Matthew, your post made me cry. I'm still in recovery from Encephalitis. I cried watching your vid because i can relate so much. November 2022 marks the 1 year mark but i can barely remember anything from this past year. I hate this disease. Thank you for sharing.
Thank you for sharing your experience. You are a very well spoken man. Everything you said I can certainly relate to. It is so true it is a journey and our brains are amazing. I too feel that I have lost the old me but also happy with the new me and my same brain. All the best to you and your health.
Thank you Matthew for sharing this very honest account . I have no doubt that it will be of help to someone else. An amazing story. John G in Ireland
Thank you so much for sharing your story ❤️
This is brilliant. You nailed it. Thank you
Thank you for sharing your experience.. my own symptoms were almost the same as yours.. glad you are doing well now
Thanks for sharing your experience. Resonates with me.
I’m sorry and I’m glad you’re ok
My heart goes out to you. I, too, have encephalitis. I have no headaches or strokes, but I did have balance issues-and still do on occasion. I was in a coma for some time and I still have short term memory loss.

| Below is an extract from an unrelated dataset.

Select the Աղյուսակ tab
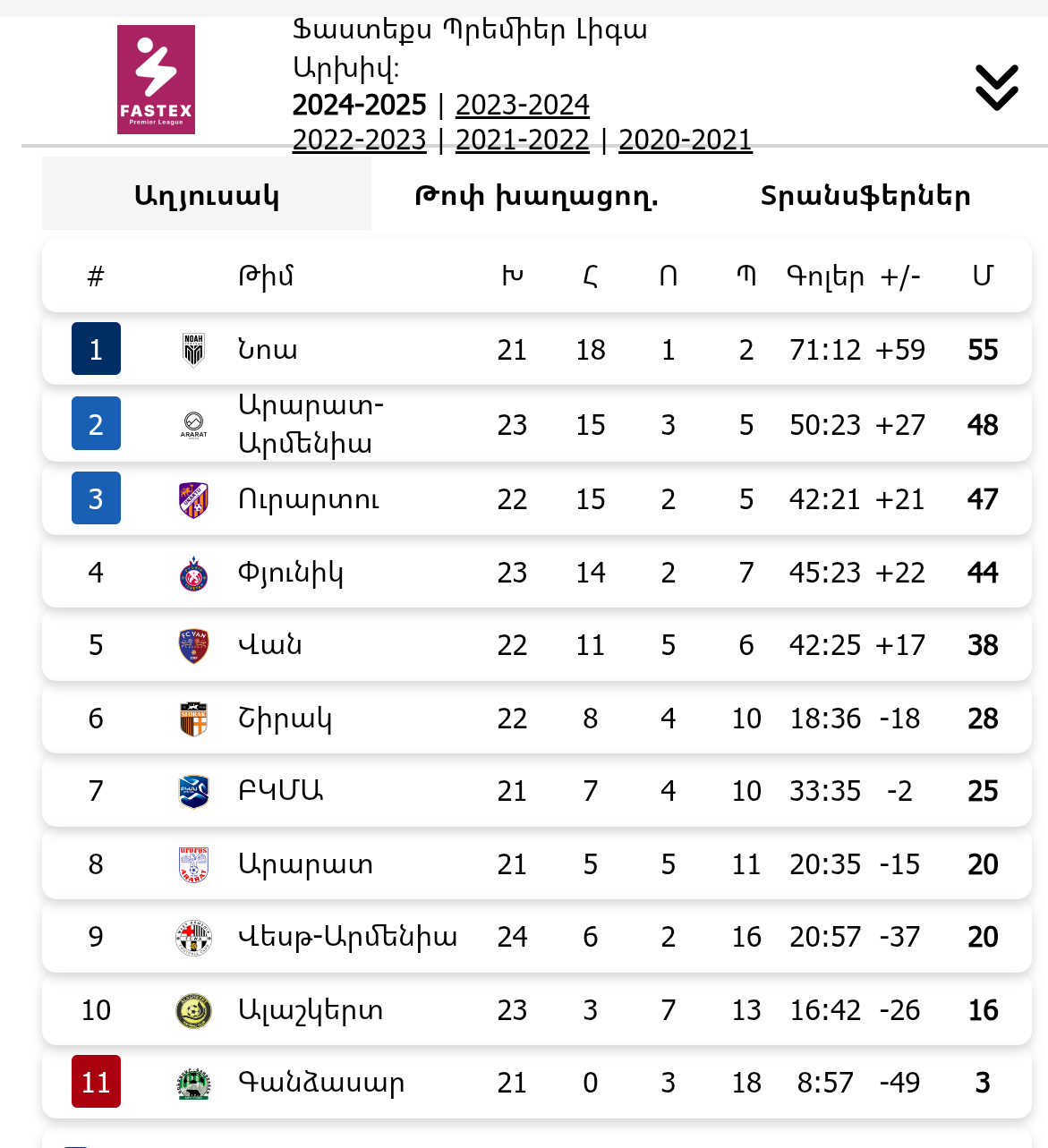pos(207,196)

I can relate with you especially during the time you are recovering with encephalitis
Thank you so much for sharing your story. You give me great hope for my husband who is four months in from AE diagnosis and treatments.
Wonderful. I wish you had been able to say your drugs and tests they did. But you have given me hope.
I had a seizure on national encephalitis day I had no idea what I was about to go through but I’m better now
My son had same problem like you it’s very hard l can understand what you going through bless you my son
Good morning madam
My kid facing problem with dengue encephalitis acute necrotising from last one year.
Do you have any idea about how to treat this problem.
I'm from Hyderabad
I hope your son ll recover as soon as possible.,👍
I was hospitalized and diagnosed with HSV2 encephalitis in August. It took a team of 6 doctors to treat me. The first hospital I was taken to had no idea what was wrong with me and had never seen a case like mine. 2 months later I am back to work but I don't feel like the same person I was before I got sick. I have extreme fatigue and my mind feels dull. I have no desire to interact with other people anymore. Here in America encephalitis is rare and information on it is hard to find. Will I always feel like this or does it improve with time?
Thank you for your comment and for sharing some of your experiences, Richele. We are so sorry to hear of your recent HSV2 encephalitis. You are not alone, we are here for you. Please don't hesitate to reach out to our friendly support team with any questions you have, at support@encephalitis.info. We also have a wealth of information about encephalitis, and free services to help you connect with others with similar experiences, on our website: www.encephalitis.info/
Also ex South african Mine started 5 years ago NON NMDA caused by a teratoma Still loss of memory from time to time loss of taste and smell but driving and am almost normal
Hi I just read this and we think i have Auto immune Encephelitis, got Bad EEG readings, migraines, fatique, memory issues im 62 and it took 55 years to think outside the migraine Box we ma could have found it earlier.what is the treatment? Thanks in advance.
Hi, please check our website for ways we may be able to support you. Diagnosis is very tricky. We have email and telephone support if you have any questions.
May i ask what anti seizure meds you are taking nòw on a daily basis.
What anti seizure meds are you taking on a daily basis. Tnx
I meant to add that I have auto-immune encephalitis
Can you get tested for this condition?